3 out of 5
Directed by: Ti West
Ti West has the unique place in horror – from my totally anecdotal point of view – of making several well received / reviewed horror flicks… that no one actually seems to enjoy. From afar, we nod in approval at West’s references to genre – specific flicks, specific eras – and at his slowburn approach that crawls to some eventually splatters of gore, but when I actually watch these things, and compare my opinions to other viewers, it seems we’re often aligned: his flicks are close to being something, and make the right moves, but ultimately whiff, and they’re of the type that don’t necessarily encourage you to rewatch.
X is a very Ti West-y film. It’s slow to get to its kills, and it goes in for another era mood-setting – late 70s – that allows West to go hard with some direct visual checks, primarily to TCM.
But at the same time, X ditches the director’s slavishly immersive aesthetic, and doesn’t try to keep a straight face while his characters – gathered at a remote farmhouse to make a porno, and cash in on the then VHS boom – are picked off one by one, slasher style. It’s really only West’s attempts at getting clever that hampers things, with some overt meta stuff and commentary that would’ve been a lot more amusing without feeling the need to explain it to us: the nature of horror ‘giving the audience what they want;’ the ravages of time on the relative “value” of our lives. This is all delivered with more direct snark than usual for West, which makes it tolerable within the flick’s overall kitschy framework, but it’s still stuff that the dialogue / themes ain’t quite capable of carrying.

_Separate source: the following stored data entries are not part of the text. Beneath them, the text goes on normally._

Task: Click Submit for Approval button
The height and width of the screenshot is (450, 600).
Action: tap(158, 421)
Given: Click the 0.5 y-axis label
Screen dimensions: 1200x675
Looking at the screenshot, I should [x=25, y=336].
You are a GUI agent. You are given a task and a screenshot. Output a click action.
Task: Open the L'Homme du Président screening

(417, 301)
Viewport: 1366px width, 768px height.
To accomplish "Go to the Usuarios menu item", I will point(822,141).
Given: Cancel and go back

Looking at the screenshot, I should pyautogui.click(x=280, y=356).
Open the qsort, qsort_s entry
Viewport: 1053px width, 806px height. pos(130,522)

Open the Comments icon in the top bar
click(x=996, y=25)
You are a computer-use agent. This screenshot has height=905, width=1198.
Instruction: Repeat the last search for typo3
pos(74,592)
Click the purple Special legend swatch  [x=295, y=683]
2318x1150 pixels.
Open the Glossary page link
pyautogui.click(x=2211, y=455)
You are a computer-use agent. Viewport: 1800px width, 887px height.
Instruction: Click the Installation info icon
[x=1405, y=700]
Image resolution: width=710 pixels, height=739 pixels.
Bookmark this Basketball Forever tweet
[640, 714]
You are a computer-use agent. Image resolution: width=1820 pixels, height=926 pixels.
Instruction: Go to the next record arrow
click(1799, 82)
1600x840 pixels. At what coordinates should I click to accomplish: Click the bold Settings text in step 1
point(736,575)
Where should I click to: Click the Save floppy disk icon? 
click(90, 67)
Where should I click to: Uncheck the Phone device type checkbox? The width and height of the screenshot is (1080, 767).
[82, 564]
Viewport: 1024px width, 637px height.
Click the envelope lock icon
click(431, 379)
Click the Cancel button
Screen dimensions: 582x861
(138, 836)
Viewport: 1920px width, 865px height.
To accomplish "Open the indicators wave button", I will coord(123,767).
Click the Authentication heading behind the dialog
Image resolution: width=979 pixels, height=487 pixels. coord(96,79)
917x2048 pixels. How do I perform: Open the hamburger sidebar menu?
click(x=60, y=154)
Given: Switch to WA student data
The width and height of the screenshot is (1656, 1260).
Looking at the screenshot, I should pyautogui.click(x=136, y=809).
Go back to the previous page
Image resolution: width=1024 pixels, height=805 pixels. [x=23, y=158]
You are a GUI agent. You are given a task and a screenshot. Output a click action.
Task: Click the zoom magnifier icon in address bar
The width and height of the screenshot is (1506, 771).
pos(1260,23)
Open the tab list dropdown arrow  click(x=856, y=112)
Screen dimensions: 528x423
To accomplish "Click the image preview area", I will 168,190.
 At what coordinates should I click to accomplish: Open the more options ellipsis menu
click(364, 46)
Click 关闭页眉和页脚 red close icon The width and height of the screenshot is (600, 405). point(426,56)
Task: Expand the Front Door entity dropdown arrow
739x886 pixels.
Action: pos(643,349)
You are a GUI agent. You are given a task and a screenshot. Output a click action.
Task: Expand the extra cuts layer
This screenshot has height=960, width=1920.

However, that aside, the rest of X – its pace, its look, its kills – totally clicks. While there is that long pause to get to the bloody stuff, West effectively builds tension throughout by applying all his visual nods – stuff that worked in the era he’s referencing still works now, especially when revitalized so crisply by West and DP Eliot Rockett. It probably also helps that we have several cast members to ping between, and enough story bits and bobs to sift through while West plays purposeful grindhouse and cheeseball stuff against some unnerving shots of the old husband and wife on whose farm our porn crew is working.
There’s a transition point in this plotting where we kind of give up on character, but West knows to just start dropping kills in at that point, and those are effectively done.
Again, overreach is dotted throughout this thing, but those elements that we normally hear in West’s praises that, for me and those others, often fall flat in their actual application, are here most ideally and successfully used, making for a an average slasher that gets elevated by some amazing visuals and consistent tension.